Tips for writing reliable Look-Up templates

A few patterns pay off across all Look-Ups.

Always include a fall-back rule. Tell the LLM exactly what to return when no confident match exists. For example: return the input verbatim, return "UNKNOWN", return "UNCODED". Without one, models hallucinate.

Be explicit about the output shape. Vague instructions yield verbose responses that downstream systems can't parse. Concretely:

  • State the expected form. For example, Return only the canonical name, Return a two-letter ISO code, or Return a JSON object with keys "gl_account" and "rationale".
  • Forbid extra commentary. Phrases like no explanation, no description, or do not include reasoning keep responses tight.
  • Match the prompt's Enforce Type. If the prompt is set to JSON, instruct the template to return a JSON object so type conversion lands cleanly.

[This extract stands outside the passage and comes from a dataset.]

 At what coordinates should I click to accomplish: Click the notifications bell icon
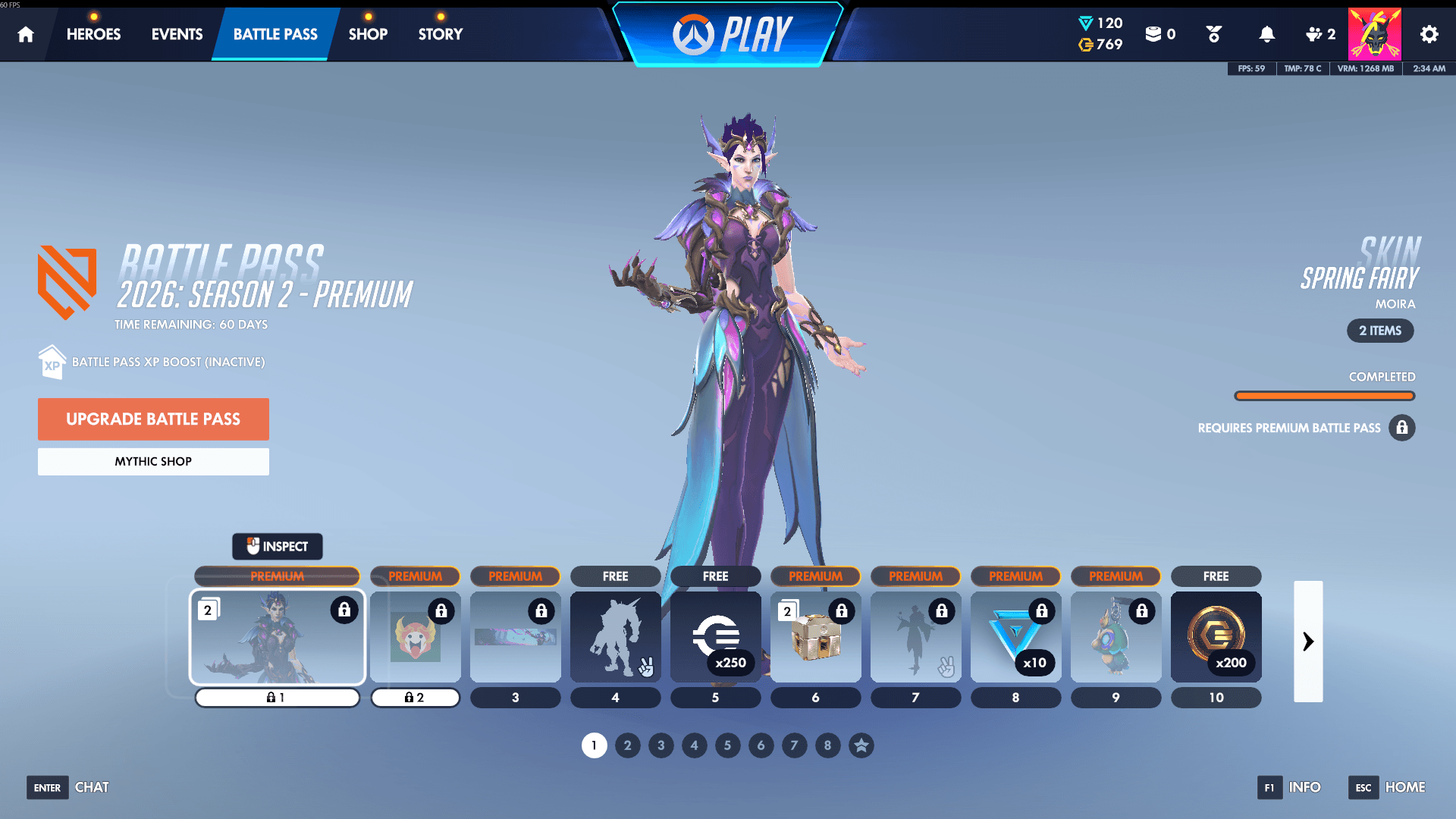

Quote variable values in the template. Wrap placeholders in quotes ("{{input.foo}}") so the LLM treats them as the input being processed, not as instructions.

Scope reference files tightly. A 1 MB chart of accounts focused on your business produces better, cheaper matches than a 9 MB enterprise-wide ledger dump. The smaller the relevant context, the better the LLM does.

Test before linking. Use the test panel on the Look-Up detail page to iterate against ad-hoc values before linking to a prompt or running a full project.

Reuse Look-Ups across projects. A vendor-canonicalization or country-normalization Look-Up is the same logic everywhere. Define it once, link from many prompts and projects, and version it in one place.